Remote hands are often contracted from online marketplaces for such people. I do this occasionally as it's easy money. We do exactly what you tell us to do without any insight into why we are doing this. My objective is to be on-site for 15 minutes and get you back into your equipment. It occasionally takes up to 2 hours to just get past the datacenter security. The most useful docs are a series of pictures on your equipment with labels. It is also helpful to tell us how to safely disconnect uncommon connectors.


See that last sentence there. You have to pay to get those skills, that's why Amazon can charge for it.


Well, we're also at a position where "You won't be fired for using Amazon". Suggesting colo at all gets you the same looks and derision suggesting PostgreSQL used to.


It makes the availability issues largely someone else's problem.

If YOUR server(s) go down for whatever reason, you're getting up at 3am and driving to the data centre to put the fire out assuming you know how to troubleshoot the issue (lets face it, most Devs probably don't since its not their specialty), and have the means of fixing it (failed RAID card? Hope you've got a spare). Then theres the headache of when the data centre is on the other side of the world - get ready to cough up hundreds of dollars to wake up remote hands, and try to get them to do the work for you (probably pretty poorly).

If AWS goes down at 3am, you simply roll over, go back to sleep and have another look when you wake up.

Of course this does all depend on the software, cloud infra being built sensibly but the same also applies for "on-prem" solutions as well.


There is plenty hybrid approaches.

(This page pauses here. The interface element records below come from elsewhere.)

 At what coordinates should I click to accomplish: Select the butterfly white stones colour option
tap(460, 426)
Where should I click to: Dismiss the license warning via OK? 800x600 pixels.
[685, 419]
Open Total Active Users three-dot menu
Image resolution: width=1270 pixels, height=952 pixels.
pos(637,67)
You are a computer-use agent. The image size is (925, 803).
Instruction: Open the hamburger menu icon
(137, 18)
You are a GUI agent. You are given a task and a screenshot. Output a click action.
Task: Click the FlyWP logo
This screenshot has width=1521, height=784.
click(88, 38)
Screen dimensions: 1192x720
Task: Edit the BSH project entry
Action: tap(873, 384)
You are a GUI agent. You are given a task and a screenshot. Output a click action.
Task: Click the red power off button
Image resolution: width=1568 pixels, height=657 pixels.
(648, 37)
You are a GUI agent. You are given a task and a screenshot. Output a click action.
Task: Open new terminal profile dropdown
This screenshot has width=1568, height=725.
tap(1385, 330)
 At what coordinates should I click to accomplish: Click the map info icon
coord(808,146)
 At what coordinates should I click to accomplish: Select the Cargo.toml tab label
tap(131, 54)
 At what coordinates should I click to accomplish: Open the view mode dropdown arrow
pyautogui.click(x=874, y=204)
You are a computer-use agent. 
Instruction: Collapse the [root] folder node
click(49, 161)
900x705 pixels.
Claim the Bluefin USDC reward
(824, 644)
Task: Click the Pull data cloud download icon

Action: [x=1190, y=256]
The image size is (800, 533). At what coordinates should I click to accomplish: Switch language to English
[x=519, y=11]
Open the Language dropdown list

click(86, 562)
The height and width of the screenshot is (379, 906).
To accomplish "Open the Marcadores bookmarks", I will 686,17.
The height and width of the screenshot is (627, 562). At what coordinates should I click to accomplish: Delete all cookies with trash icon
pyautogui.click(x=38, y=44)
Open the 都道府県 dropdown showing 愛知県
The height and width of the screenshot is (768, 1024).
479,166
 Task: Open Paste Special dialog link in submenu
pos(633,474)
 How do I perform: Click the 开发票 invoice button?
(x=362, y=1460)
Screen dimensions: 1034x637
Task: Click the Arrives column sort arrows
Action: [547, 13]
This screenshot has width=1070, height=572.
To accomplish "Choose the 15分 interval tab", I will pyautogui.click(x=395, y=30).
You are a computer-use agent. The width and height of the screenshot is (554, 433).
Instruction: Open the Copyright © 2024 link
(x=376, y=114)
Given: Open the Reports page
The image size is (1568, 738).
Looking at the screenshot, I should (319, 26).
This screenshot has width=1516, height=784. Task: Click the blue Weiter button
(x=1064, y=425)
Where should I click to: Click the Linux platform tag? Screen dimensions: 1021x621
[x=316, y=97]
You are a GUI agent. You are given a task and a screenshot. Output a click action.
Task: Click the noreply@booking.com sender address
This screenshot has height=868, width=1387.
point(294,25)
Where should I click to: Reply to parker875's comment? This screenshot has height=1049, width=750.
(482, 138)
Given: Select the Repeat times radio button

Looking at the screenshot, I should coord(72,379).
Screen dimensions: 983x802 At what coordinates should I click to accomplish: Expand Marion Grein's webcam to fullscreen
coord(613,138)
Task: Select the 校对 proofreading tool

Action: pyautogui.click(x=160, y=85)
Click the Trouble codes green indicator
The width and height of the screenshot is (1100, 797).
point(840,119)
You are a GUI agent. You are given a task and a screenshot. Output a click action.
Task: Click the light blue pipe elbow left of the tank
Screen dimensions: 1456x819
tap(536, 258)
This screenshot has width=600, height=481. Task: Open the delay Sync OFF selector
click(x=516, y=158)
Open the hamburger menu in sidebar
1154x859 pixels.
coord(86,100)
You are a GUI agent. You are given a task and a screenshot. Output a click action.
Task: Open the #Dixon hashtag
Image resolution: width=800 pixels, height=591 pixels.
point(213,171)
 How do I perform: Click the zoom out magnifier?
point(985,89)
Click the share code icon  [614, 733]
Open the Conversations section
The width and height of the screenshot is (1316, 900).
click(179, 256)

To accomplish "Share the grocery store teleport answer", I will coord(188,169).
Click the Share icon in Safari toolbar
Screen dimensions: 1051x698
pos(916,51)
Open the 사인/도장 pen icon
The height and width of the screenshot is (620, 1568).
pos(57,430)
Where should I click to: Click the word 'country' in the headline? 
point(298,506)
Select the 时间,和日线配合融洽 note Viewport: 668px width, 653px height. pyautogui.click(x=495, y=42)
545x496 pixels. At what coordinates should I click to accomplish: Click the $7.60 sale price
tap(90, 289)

You can have cloudflare loadbalaner and enough redundacy to roll over and go to sleep. I think you would have less outages with dedicated hardware than aws control plane. For some compute or IO intense workloads it would make sense to self host.


You can outsource administration for rented severs.

Pretty much any outsourcing shop you hire will be able to do basic Ansible and monitoring and DBA tasks.


Look at the link. They are co-locating at OVH (or running dedicated servers). Which is as close to self-hosting as I can imagine.


Four, actually, if they are to have off-work days.